*COMPLETE THE FOLLOWING:*
(1) Transcribe part of the co-citation passage word for word, starting at the words "The figure's right" and ending after the words "based on proximity.".
(2) Name every person mentioned in the co-citation passage.
(3) According to the co-citation passage, why is a Co-Citation Proximity Index introduced for the citing document that cites Documents 1, 2 and 3?

*SOURCE PASSAGE:*
Co-citation, like Bibliographic Coupling, is a semantic similarity measure for documents that makes use of citation relationships. Co-citation is defined as the frequency with which two documents are cited together by other documents. If at least one other document cites two documents in common these documents are said to be co-cited. The more co-citations two documents receive, the higher their co-citation strength, and the more likely they are semantically related.
The figure to the right illustrates the concept of co-citation and a more recent variation of co-citation which accounts for the placement of citations in the full text of documents. The figure's left image shows the Documents A and B, which are both cited by Documents C, D and E; thus Documents A and B have a co-citation strength, or co-citation index of three. This score is usually established using citation indexes. Documents featuring high numbers of co-citations are regarded as more similar.
The figure's right image shows a citing document which cites the Documents 1, 2 and 3. Both the Documents 1 and 2 and the Documents 2 and 3 have a co-citation strength of one, given that they are cited together by exactly one other document. However, Documents 2 and 3 are cited in much closer proximity to each other in the citing document compared to Document 1. To make co-citation a more meaningful measure in this case, a Co-Citation Proximity Index (CPI) can be introduced to account for the placement of citations relative to each other. Documents co-cited at greater relative distances in the full text receive lower CPI values. Gipp and Beel were the first to propose using modified co-citation weights based on proximity.
Henry Small and Irina Marshakova are credited for introducing co-citation analysis in 1973. Both researchers came up with the measure independently, although Marshakova gained less credit, likely because her work was published in Russian.

Rows of pointing data

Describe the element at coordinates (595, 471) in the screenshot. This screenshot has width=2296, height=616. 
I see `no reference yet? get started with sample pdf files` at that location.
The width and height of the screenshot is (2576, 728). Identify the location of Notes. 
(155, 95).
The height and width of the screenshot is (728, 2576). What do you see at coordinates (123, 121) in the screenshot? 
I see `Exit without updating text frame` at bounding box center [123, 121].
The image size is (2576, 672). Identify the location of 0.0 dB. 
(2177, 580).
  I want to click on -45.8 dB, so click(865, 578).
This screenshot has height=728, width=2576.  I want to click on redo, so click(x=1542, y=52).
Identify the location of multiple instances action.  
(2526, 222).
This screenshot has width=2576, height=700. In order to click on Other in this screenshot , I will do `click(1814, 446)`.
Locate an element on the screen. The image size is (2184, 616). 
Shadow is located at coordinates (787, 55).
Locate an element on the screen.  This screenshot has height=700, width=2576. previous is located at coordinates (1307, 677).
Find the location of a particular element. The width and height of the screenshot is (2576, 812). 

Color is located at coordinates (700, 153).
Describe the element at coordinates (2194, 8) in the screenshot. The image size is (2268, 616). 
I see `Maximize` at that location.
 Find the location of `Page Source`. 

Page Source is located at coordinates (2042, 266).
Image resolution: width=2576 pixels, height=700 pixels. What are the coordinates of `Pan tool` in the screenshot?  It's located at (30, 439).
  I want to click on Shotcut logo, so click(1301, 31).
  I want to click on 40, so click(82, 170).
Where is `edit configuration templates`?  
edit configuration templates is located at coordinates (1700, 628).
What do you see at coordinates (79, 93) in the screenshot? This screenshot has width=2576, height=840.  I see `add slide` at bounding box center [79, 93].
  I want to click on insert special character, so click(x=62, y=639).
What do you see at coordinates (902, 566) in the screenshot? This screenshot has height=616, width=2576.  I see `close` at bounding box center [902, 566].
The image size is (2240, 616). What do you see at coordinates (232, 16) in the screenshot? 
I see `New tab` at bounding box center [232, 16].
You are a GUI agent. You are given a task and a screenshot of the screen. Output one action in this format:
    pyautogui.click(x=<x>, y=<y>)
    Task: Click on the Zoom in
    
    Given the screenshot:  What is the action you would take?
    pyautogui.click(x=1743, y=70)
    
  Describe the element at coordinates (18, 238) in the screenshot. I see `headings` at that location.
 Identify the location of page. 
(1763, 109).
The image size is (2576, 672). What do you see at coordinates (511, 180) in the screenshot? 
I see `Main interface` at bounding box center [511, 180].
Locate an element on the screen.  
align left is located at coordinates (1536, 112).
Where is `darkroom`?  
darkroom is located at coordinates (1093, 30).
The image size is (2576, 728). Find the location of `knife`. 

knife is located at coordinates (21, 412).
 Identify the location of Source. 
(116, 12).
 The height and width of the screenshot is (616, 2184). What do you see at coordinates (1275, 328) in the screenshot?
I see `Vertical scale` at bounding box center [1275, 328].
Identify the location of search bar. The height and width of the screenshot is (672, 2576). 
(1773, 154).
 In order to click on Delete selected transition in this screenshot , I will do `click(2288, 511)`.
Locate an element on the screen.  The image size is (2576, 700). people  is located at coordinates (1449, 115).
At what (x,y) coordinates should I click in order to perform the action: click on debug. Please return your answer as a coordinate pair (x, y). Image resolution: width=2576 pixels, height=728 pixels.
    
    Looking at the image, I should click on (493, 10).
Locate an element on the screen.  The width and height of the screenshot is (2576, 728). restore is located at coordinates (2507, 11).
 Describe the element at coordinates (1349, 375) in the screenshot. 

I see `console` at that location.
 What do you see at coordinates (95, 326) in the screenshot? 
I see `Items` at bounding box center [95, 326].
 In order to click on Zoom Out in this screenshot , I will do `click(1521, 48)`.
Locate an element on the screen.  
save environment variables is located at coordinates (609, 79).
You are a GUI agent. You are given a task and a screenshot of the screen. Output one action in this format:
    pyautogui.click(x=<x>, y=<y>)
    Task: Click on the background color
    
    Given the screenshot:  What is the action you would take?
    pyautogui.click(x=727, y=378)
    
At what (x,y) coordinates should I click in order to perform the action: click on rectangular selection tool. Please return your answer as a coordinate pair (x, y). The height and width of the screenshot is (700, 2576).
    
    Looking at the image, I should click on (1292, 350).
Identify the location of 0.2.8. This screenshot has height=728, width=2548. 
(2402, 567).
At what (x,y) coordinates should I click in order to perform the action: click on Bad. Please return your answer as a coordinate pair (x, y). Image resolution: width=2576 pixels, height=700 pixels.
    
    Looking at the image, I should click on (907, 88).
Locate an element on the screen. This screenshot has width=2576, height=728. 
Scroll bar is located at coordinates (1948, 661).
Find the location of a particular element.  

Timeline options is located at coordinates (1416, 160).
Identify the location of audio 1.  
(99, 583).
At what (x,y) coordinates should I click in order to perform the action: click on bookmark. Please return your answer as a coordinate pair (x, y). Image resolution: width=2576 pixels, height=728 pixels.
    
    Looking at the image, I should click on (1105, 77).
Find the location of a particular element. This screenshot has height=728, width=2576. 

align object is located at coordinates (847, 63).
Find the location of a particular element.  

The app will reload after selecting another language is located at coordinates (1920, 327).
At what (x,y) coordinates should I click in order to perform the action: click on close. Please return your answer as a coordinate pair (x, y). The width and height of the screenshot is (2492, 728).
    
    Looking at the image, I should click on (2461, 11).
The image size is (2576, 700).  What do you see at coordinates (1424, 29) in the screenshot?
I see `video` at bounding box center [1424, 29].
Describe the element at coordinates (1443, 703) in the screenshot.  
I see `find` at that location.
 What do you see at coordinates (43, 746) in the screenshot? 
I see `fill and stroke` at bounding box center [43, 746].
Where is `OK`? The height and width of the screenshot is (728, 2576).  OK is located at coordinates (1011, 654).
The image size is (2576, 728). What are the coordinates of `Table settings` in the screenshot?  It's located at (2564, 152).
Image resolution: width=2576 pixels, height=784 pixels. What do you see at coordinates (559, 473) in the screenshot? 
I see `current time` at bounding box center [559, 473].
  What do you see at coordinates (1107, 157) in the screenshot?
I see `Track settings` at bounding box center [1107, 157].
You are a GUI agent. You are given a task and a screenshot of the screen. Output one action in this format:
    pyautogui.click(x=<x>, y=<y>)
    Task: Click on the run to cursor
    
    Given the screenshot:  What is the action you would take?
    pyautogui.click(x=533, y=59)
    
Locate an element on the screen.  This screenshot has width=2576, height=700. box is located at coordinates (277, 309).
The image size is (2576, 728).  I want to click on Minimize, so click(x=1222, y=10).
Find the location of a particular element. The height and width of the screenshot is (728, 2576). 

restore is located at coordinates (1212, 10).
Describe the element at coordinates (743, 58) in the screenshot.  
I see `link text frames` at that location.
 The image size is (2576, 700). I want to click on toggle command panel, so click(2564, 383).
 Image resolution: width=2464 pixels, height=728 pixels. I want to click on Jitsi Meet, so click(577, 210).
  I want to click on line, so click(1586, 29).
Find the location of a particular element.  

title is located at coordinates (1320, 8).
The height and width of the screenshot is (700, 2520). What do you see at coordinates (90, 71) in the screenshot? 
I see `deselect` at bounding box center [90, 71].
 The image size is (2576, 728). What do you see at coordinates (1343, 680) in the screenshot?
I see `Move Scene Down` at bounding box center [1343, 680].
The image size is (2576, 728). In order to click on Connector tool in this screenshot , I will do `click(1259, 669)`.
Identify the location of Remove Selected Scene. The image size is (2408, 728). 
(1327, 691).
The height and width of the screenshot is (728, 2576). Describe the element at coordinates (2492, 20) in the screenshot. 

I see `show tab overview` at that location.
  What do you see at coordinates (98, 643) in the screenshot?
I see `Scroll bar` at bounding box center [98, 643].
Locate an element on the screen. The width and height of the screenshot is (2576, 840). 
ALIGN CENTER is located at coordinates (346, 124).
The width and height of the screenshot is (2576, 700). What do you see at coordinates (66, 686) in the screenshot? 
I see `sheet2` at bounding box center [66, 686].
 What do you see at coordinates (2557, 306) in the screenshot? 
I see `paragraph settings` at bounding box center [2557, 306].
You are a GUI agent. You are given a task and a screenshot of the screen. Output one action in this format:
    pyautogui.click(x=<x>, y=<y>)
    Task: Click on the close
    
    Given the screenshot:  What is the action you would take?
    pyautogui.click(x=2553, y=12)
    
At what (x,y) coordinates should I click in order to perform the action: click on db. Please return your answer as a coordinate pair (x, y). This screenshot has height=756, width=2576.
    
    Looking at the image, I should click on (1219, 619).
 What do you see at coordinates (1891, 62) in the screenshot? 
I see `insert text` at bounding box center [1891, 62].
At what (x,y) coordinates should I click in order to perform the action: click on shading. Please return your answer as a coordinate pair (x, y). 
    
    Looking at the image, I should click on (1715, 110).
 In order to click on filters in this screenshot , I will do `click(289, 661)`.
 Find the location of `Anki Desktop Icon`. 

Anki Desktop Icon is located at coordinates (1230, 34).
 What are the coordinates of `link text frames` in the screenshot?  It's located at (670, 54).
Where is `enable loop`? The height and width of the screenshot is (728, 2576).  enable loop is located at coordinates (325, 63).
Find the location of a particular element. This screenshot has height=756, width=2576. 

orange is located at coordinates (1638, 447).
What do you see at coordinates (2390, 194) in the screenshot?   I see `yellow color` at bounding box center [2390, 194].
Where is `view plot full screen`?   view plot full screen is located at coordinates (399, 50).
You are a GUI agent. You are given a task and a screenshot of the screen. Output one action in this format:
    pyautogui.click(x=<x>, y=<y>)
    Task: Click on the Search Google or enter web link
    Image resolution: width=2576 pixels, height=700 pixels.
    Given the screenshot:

*EXPECTED OUTPUTS:*
(1)
The figure's right image shows a citing document which cites the Documents 1, 2 and 3. Both the Documents 1 and 2 and the Documents 2 and 3 have a co-citation strength of one, given that they are cited together by exactly one other document. However, Documents 2 and 3 are cited in much closer proximity to each other in the citing document compared to Document 1. To make co-citation a more meaningful measure in this case, a Co-Citation Proximity Index (CPI) can be introduced to account for the placement of citations relative to each other. Documents co-cited at greater relative distances in the full text receive lower CPI values. Gipp and Beel were the first to propose using modified co-citation weights based on proximity.

(2) Gipp, Beel, Henry Small, Irina Marshakova

(3) Documents 1 and 2 and Documents 2 and 3 each have a co-citation strength of one. However, Documents 2 and 3 are cited much closer to each other in the citing document than Document 1 is. The CPI accounts for the placement of citations relative to each other, giving lower values to documents co-cited at greater distances, which makes co-citation a more meaningful measure in this case.